その34 ページ34
「...A」
「なに」
「俺が悪かったから、もう少しこっちに...」
「そこから1歩でも私に近付いたら嫌いになる」
「...!!」
翌朝、私と零は地味な攻防を繰り広げていた。
私はリビングの隅に体育座り、零は扉の前で立ちすくんでいた。
「とりあえず昨晩の言い訳くらいきいてあげる」
あれから、零のテクニックで洗いざらい全て話して、そこからは零が満足するまで付き合わされた。
というか、流石に酷くない?もうシークレットでもないし隠したり嘘ついたりするつもり無かったのに!!
1年ぶりに会っていきなりこれとか!また海外行こうかな!?!?
「...Aは隠し事がうまいから、包み隠さず話させるには脅しともとれるあの方法が最善だと思ったんだ」
「というのは建前で本音は?」
「1年ぶりのAに我慢できませんでした」
「だろうと思った!!!」
そもそも、シながらじゃきゃ答えないような際どい質問なんか無かった。それこそ雑談みたいな質問ばっかりで!!
いままでどこの国にいた?とか、俺のこと忘れなかったか?とか。

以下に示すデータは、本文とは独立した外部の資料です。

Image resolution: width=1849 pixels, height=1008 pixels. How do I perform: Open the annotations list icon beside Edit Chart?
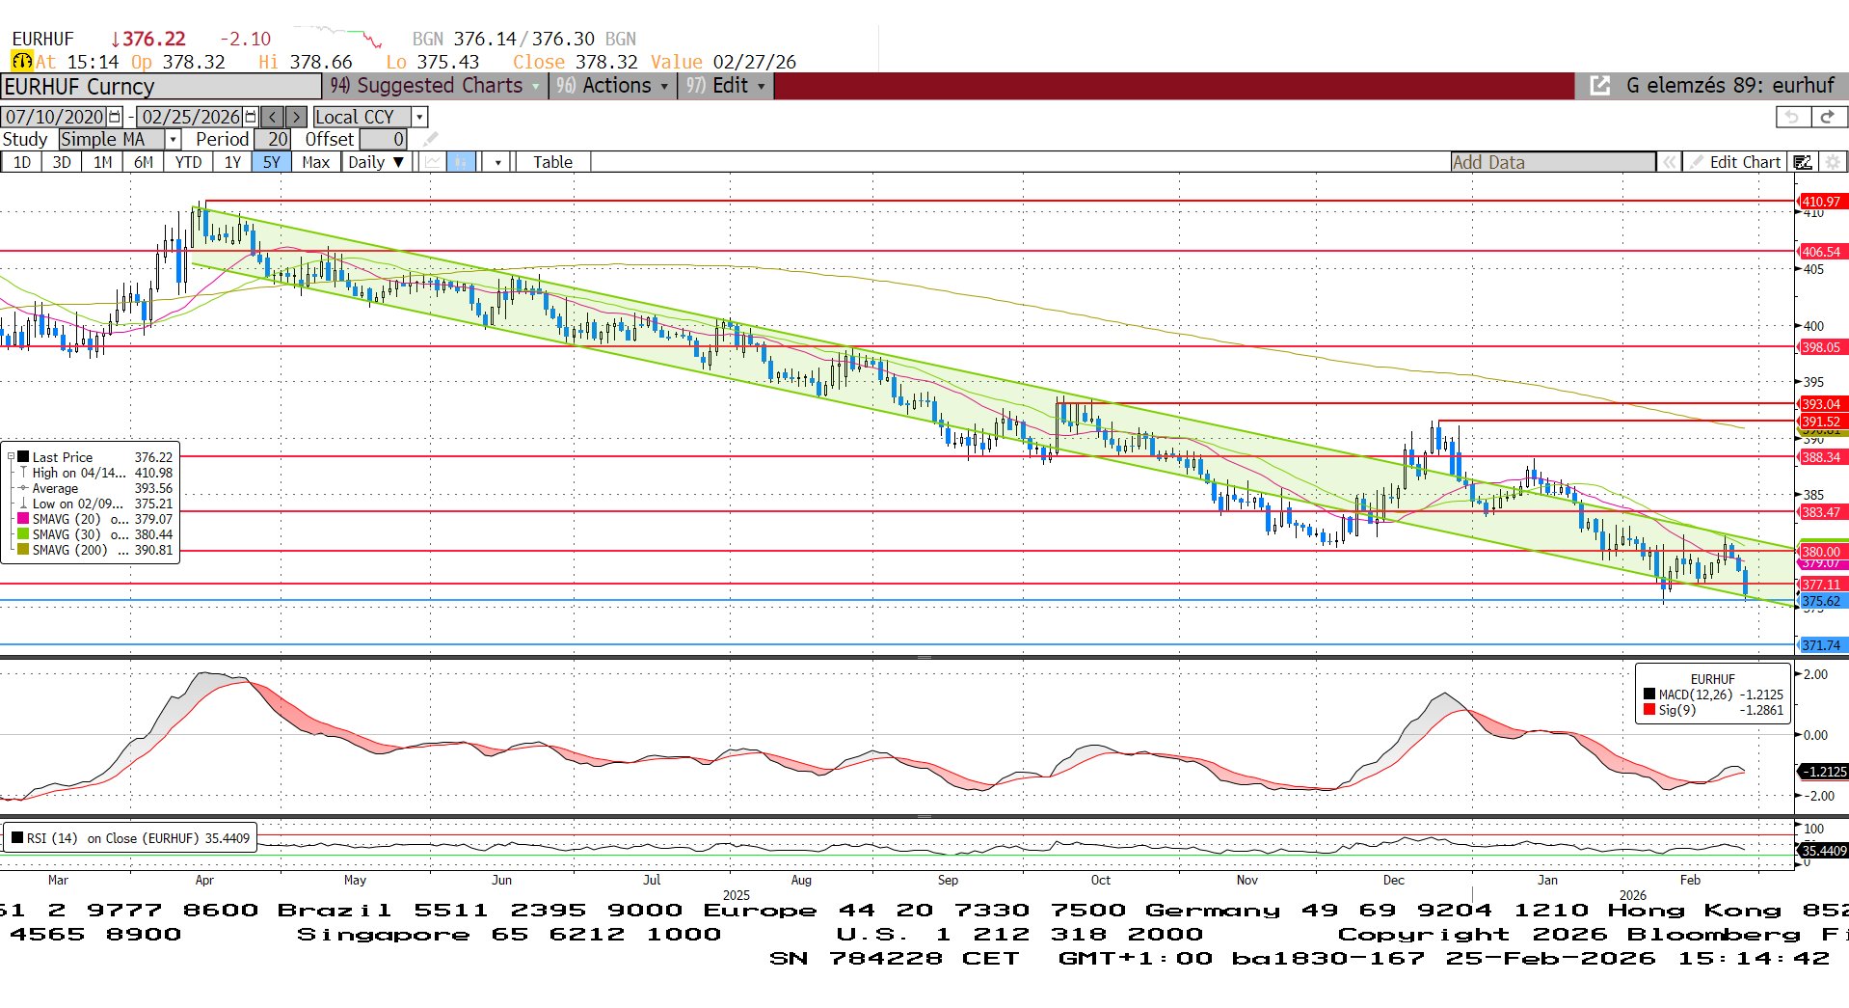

普通に聞いてくれれば答えますけど?!
「だいたい私のブランド物もまとめて捨てちゃうし!!零、なにかとひどいぞ!!」
「す、すまない...でもブランドはターゲットに貢がせたものなんだろ?俺が新しく買ってやるからいらないよな?」
「もったいないって言葉知ってる??」
部屋の隅と隅で少し声を張っての会話。
目に見えてしょんぼりしはじめた零に、仕方なく私から立ち上がり近づいた。
「...ココアいれてくれたら、許してあげる」
「!すぐいれるから、座っててくれ」
いそいそとカウンターキッチンに入った零を見ながら、私はソファーに座った。
ぼんやり、昨晩のことを思い出す。
私の首に顔を埋めて、震える声で好きだ、いなくならないでくれと何度も言った彼は、泣いていた。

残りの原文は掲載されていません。